- EXERCISE INPUT:
- Opening Delimiter -
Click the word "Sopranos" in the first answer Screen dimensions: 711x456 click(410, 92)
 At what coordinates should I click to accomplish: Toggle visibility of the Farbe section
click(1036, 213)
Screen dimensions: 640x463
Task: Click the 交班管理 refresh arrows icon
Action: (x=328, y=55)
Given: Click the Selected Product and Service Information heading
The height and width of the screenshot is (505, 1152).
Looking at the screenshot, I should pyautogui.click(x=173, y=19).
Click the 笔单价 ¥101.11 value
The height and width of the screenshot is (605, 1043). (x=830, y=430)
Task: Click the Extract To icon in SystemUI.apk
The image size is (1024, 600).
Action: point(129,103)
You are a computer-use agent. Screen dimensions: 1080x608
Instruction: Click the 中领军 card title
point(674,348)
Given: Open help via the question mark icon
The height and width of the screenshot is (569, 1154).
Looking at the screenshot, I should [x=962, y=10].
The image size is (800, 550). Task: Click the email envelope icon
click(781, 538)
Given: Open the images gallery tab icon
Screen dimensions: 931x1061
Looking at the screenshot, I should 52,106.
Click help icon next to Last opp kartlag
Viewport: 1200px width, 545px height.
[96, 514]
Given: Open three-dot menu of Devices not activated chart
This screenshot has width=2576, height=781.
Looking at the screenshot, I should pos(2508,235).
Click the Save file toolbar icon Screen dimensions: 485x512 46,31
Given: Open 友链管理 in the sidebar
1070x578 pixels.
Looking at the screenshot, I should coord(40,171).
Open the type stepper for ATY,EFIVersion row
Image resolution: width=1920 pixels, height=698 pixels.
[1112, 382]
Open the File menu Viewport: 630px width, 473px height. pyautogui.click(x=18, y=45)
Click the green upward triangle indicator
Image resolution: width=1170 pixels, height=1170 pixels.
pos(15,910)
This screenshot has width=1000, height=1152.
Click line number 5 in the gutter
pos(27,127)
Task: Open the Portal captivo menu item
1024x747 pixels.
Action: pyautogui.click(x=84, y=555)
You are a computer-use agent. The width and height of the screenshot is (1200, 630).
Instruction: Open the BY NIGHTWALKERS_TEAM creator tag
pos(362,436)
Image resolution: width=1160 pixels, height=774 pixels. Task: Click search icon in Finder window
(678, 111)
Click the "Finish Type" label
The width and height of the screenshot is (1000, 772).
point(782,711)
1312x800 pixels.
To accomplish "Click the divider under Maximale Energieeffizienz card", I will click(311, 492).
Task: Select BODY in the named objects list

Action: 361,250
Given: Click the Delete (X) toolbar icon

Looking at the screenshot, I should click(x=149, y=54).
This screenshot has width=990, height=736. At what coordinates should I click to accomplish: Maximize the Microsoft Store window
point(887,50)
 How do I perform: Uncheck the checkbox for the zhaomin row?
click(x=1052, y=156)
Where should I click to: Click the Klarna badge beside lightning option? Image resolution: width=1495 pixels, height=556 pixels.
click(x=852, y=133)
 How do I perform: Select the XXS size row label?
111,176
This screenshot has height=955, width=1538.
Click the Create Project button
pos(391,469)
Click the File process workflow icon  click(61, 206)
- Closing Delimiter -
- WHAT YOU ARE ASKED TO DO:
Check the entries above line by line and return each one containing the word "computer".

- ANSWER FOR THE TASK:
You are a computer-use agent. Screen dimensions: 1080x608
You are a computer-use agent. The width and height of the screenshot is (1200, 630).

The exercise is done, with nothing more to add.